- Born: 29 December 1967 (age 58) Southport, Queensland, Australia
- Occupations: sports reporter; journalist; radio presenter;
- Years active: 1992−present
- Spouse: Chris Bath ​(m. 2012)​

= Jim Wilson (broadcaster) =

Australian sports journalist, reporter and radio presenter

Jim Wilson (born 29 December 1967 in Southport, Queensland) is an Australian sports journalist, reporter and radio presenter.

Wilson has previously had a 28 year career at the Seven Network as a sport presenter, reporter and sports editor for Seven News initially starting in the Melbourne newsroom before moving to Sydney. Prior to joining the Seven Network he was a sport reporter at the Nine Network in Brisbane.

==Career==
Wilson made Australian television history in August 2012 when he replaced Tony Squires as sports presenter on Seven News Sydney. This was the first time a married couple has anchored an Australian news bulletin as Wilson is married to Seven News presenter Chris Bath.

In August 2013, Jim was appointed sport presenter on a revamped Seven Afternoon News. Since February 2017, Wilson has also presented the sport on the Tuesday to Friday editions of Seven Morning News.

Wilson was also a reporter for the Seven Network during the 2012 London Olympics, appearing on various Seven Network news bulletins and programs. This was also the sixth time Jim had covered the Olympics, either as a reporter or as a commentator.

Wilson anchored the panel for Seven's coverage of Liverpool and Tottenham Hotspurs' friendly matches against Melbourne Victory and Sydney FC respectively in 2013 and 2015. He is a Western Sydney Wanderers fan, and was an official ambassador for the 2015 AFC Asian Cup, which was hosted by Australia.

In March 2016, it was announced that Wilson would lead Seven's sport team and continue to present sport on Seven News on Fridays and Saturdays, making way for new recruit Mel McLaughlin.

Wilson was the lead anchor of Seven's coverage of the 2017 Rugby League World Cup.

In 2018, it was announced that Wilson will host Seven's coverage of the Big Bash League and Women's Big Bash League.

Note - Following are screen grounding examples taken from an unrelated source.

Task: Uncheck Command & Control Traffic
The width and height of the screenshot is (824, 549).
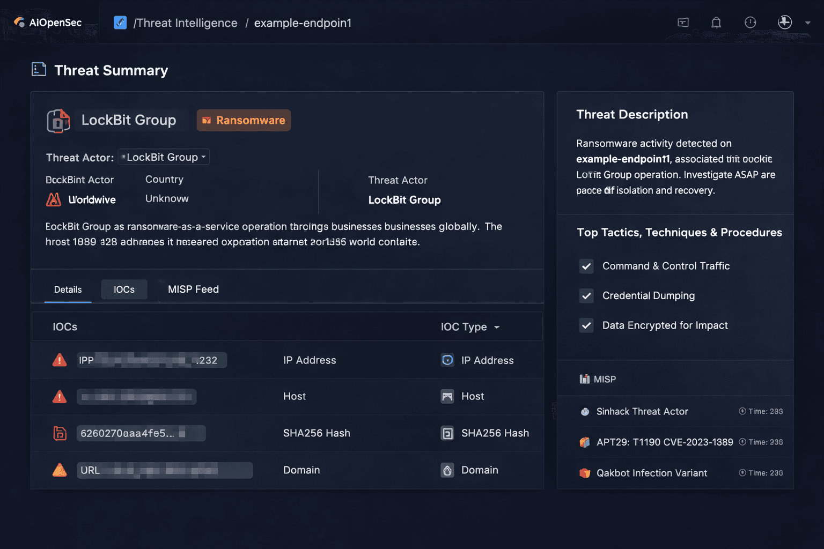Action: (x=586, y=266)
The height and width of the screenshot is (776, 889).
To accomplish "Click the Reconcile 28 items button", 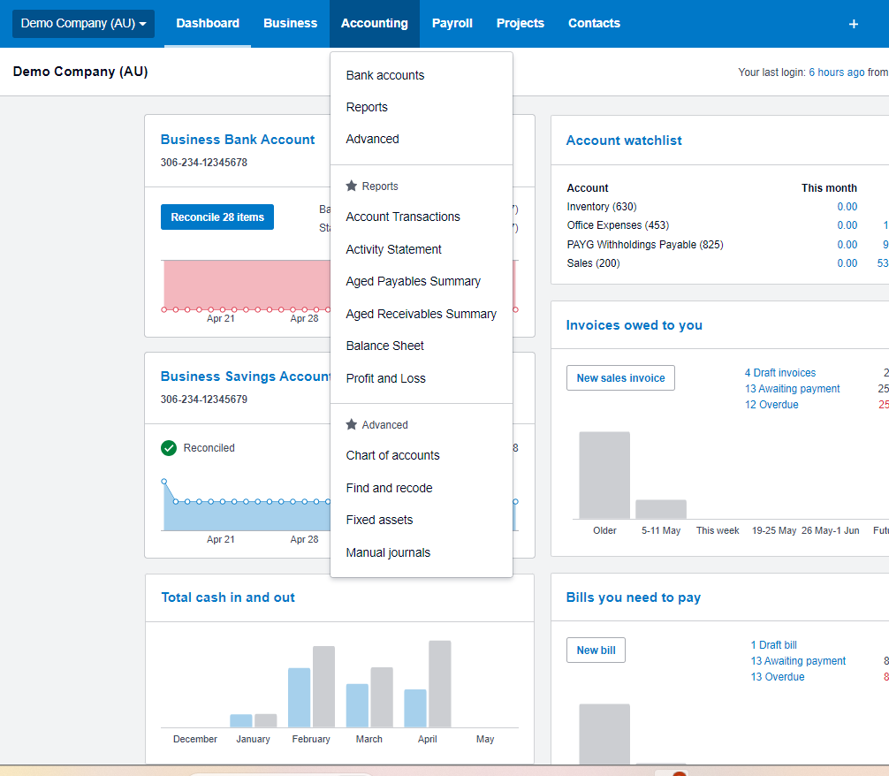I will pyautogui.click(x=217, y=217).
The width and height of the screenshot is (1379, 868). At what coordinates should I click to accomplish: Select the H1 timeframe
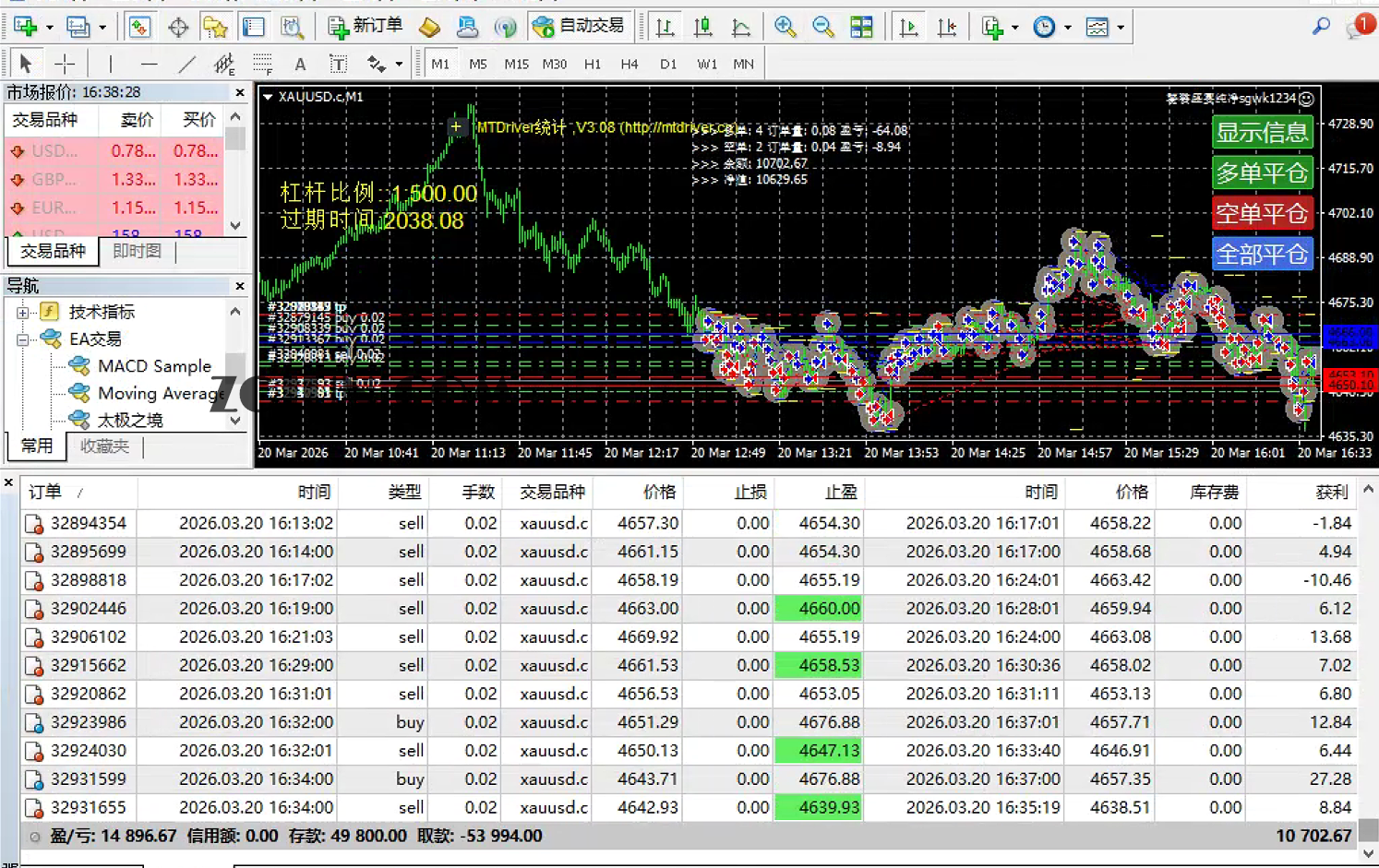click(x=592, y=64)
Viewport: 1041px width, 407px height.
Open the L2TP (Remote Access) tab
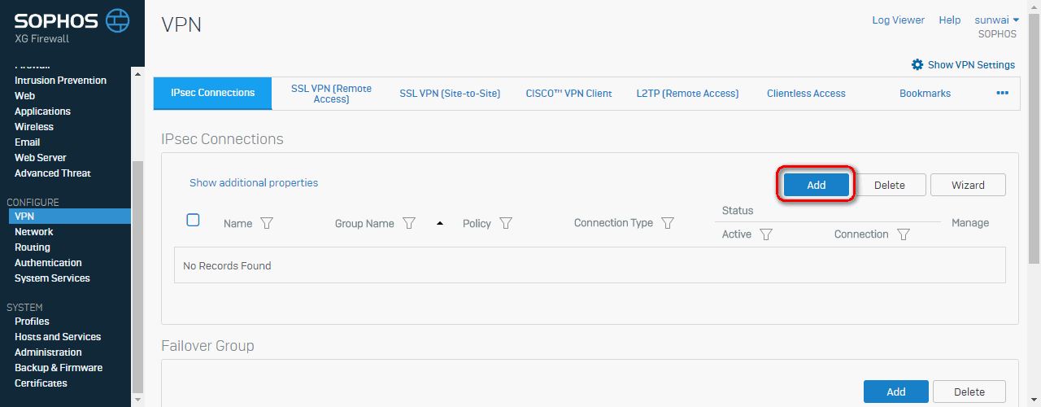(x=687, y=94)
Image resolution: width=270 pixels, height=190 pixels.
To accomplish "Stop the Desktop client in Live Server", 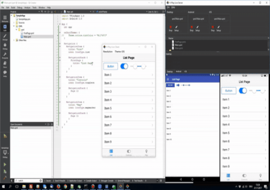I will point(170,28).
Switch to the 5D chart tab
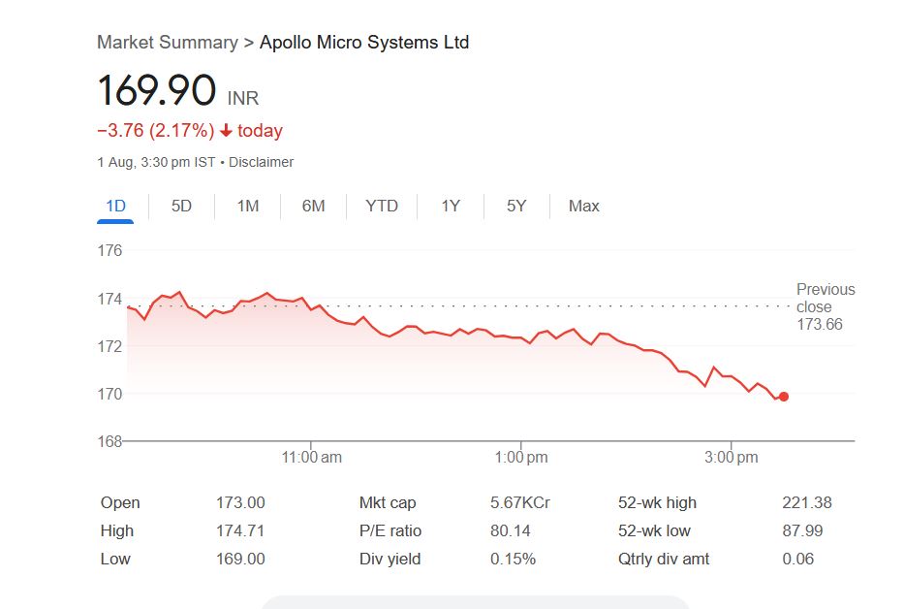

In June 2020, Wilson announced his resignation from the Seven Network, leaving the network after 28 years to join 2GB as Drive presenter replacing Ben Fordham. Jim finished with the Seven Network on 27 June. In November 2022, Wilson announced that he will host his last 2GB Drive radio show on 10 November 2022. It was later announced that Nine News reporter Chris O'Keefe will replace Wilson. In February 2023, it was announced that Wilson had parted ways with the Nine Network.

==Personal life==
In late 2008, Wilson separated from his first wife Jackie, with whom he had two sons. In December 2008 Wilson started dating journalist, radio and television personality Chris Bath.

In 2009, Wilson's younger son was diagnosed at age 5 with an aggressive brain cancer; he died 8 months later in April 2010.

On 12 January 2012 Wilson and Bath were married at a private family gathering in the Hunter Valley after dating for three years.

Wilson's older sister Rebecca Wilson, also a sports journalist, died on 7 October 2016 from breast cancer.